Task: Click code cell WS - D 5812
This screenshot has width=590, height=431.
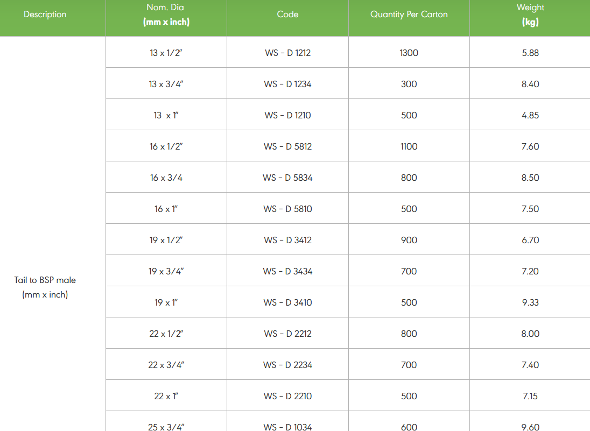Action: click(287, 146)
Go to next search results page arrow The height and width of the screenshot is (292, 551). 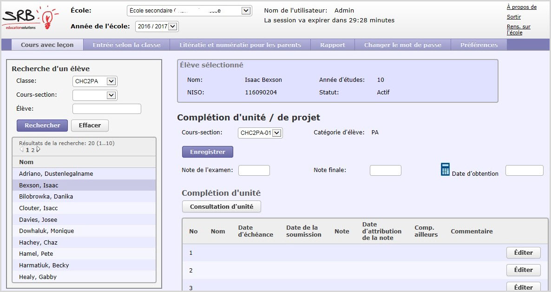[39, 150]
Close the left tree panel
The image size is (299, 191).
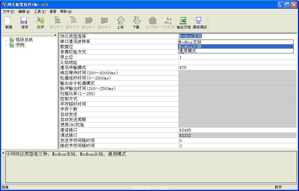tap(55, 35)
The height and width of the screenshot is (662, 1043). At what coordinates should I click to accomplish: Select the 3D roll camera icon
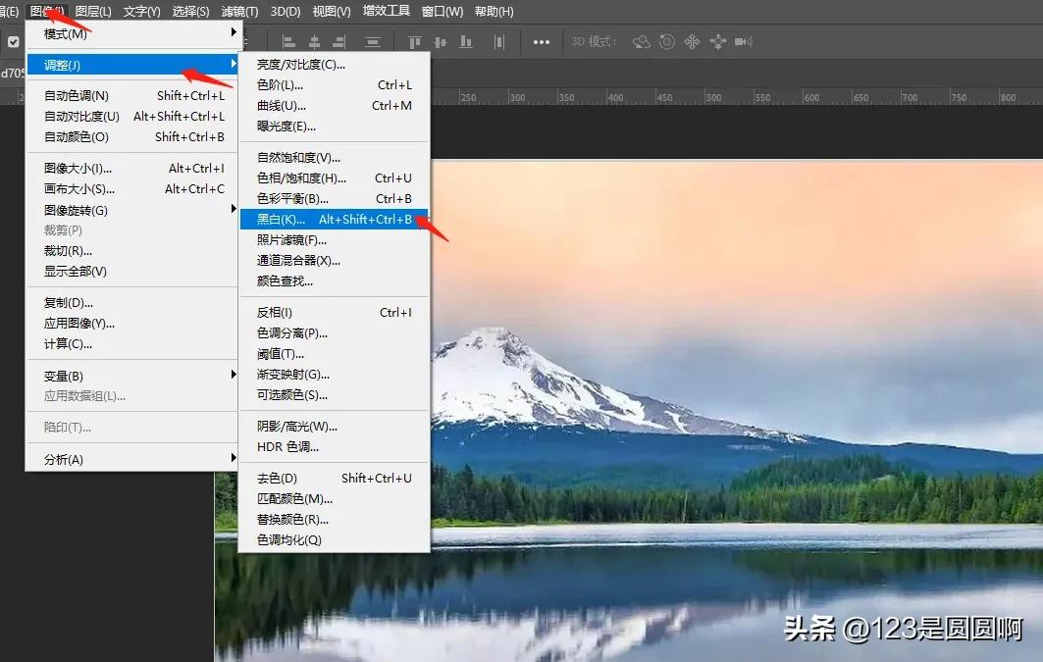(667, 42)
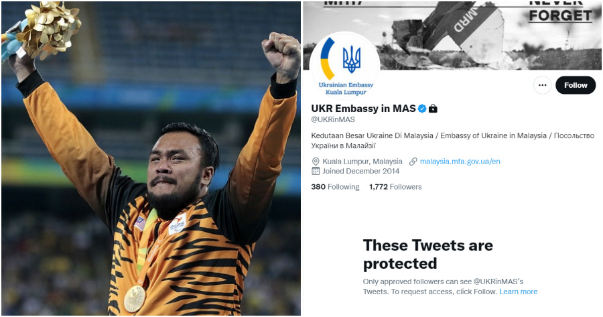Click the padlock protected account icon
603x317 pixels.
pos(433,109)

——————

(About this task):
Only the lines from the one containing "The image size is (299, 191)." through the last line of the entries above should be copied, exactly as they are and without the pictures.

(Task output):
The image size is (299, 191).
tap(55, 35)
The height and width of the screenshot is (662, 1043). At what coordinates should I click to accomplish: Select the 3D roll camera icon
(667, 42)
Click the padlock protected account icon
603x317 pixels.
pos(433,109)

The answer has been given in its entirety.